Stimmt für die Socialist Equality Party! Nehmt den Kampf für den sozialistischen Internationalismus auf!

Von Socialist Equality Party (Australien)
18. Mai 2019

Die Socialist Equality Party (SEP) ruft die Arbeiter, Studenten und Jugendlichen in Australien auf, bei der Parlamentswahl für unsere Kandidaten zu stimmen, um ihre Unterstützung für eine sozialistische und internationalistischen Alternative zu Krieg, Haushaltskürzungen und Autoritarismus zu zeigen.

Die SEP tritt an, um eine revolutionäre sozialistische Bewegung der Arbeiterklasse gegen das gesamte parlamentarische Establishment und das von ihm verteidigte kapitalistische System aufzubauen.

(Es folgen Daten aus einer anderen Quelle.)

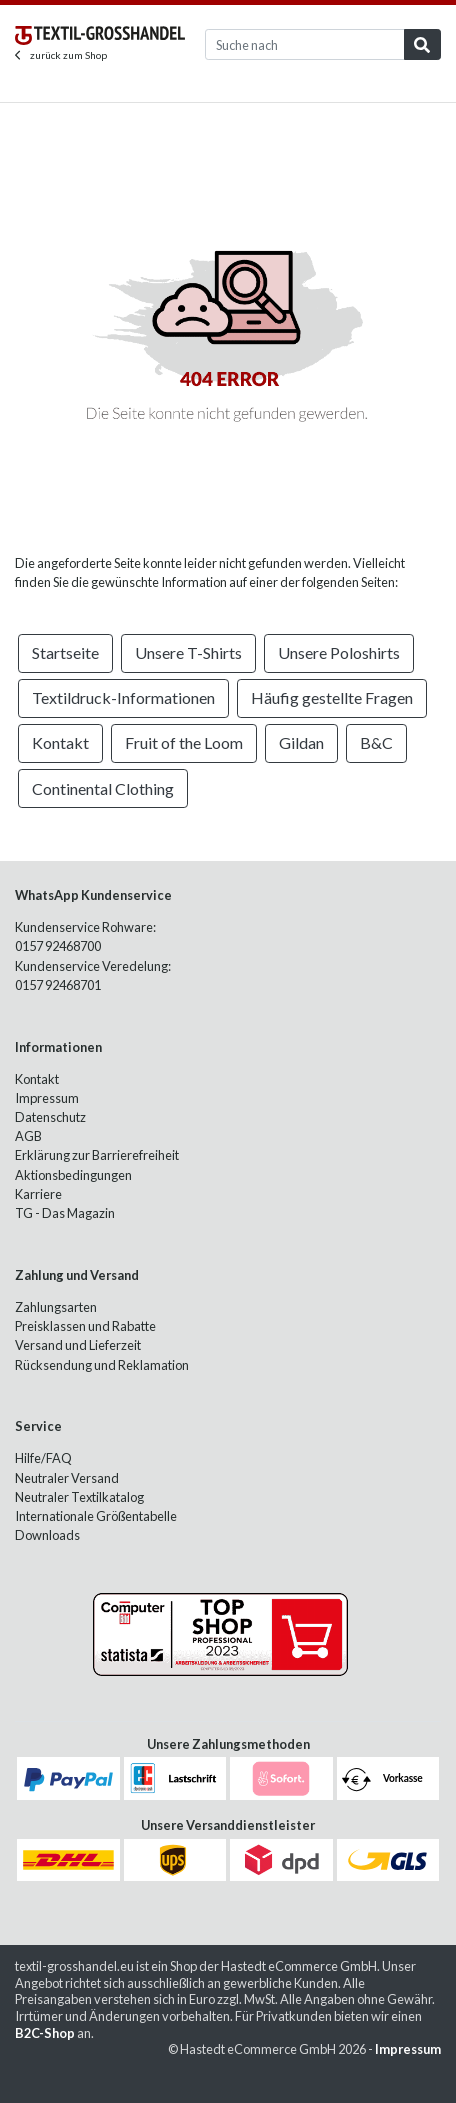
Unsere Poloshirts (339, 652)
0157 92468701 (58, 985)
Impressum (47, 1098)
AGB (28, 1136)
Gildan (301, 742)
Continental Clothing (103, 788)
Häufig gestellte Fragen (332, 697)
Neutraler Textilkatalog (79, 1497)
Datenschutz (50, 1117)
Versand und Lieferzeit (78, 1345)
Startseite (65, 652)
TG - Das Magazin (65, 1213)
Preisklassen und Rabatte (85, 1326)
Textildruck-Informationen (123, 697)
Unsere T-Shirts (188, 652)
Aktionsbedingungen (73, 1175)
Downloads (47, 1535)
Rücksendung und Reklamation (102, 1365)
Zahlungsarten (56, 1307)
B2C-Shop (45, 2033)
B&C (376, 742)
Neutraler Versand (67, 1478)
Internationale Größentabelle (96, 1516)
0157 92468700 (58, 946)
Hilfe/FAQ (43, 1458)
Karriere (38, 1194)
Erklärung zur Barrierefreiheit (97, 1155)
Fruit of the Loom (184, 742)
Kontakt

Der gesamte Wahlkampf war von Lügen, Ausflüchten und Schlammschlachten geprägt. Trotz der wirtschaftlichen, geopolitischen und sozialen Erschütterungen weltweit haben weder die etablierten Parteien noch die Medien über die wichtigen Fragen diskutiert, mit denen die Arbeiterklasse konfrontiert ist.

Australiens entscheidende Rolle bei der Konfrontation zwischen den USA und China, die einen katastrophalen Krieg auslösen könnte, wurde vollständig totgeschwiegen, obwohl die Wahl vor dem Hintergrund einer scharfen Eskalation der Handelskriegsmaßnahmen und militärischen Provokationen der Trump-Regierung gegenüber Peking stattfindet.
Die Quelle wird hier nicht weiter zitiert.